# The task
Search the records for lines with the word "will" and copy each match.

# Stored items
━━━━━━
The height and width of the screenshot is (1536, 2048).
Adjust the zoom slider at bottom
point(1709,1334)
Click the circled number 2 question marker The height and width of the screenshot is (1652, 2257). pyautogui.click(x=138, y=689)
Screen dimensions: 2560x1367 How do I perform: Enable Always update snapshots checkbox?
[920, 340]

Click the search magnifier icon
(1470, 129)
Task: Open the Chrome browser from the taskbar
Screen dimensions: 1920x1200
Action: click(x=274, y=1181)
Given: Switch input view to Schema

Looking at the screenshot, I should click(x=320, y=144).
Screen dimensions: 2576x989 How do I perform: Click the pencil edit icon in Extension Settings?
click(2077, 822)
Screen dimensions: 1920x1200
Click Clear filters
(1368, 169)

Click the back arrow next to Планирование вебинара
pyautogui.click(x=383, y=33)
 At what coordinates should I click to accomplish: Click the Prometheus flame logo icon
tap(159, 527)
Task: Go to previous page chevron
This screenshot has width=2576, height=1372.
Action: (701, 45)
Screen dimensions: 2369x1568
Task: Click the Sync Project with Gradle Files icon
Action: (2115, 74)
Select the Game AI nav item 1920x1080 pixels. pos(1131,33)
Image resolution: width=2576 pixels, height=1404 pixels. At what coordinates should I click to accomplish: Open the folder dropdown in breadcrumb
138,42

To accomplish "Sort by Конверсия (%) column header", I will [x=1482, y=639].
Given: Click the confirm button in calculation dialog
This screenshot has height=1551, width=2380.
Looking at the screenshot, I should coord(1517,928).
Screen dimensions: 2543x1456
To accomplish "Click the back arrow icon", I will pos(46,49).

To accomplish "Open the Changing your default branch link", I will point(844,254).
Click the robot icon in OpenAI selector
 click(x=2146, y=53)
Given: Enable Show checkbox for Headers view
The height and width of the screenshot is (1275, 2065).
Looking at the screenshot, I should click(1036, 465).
━━━━━━
# Answer space
To accomplish "Sort by Конверсия (%) column header", I will [x=1482, y=639].
To accomplish "Click the back arrow icon", I will pos(46,49).
To accomplish "Open the Changing your default branch link", I will point(844,254).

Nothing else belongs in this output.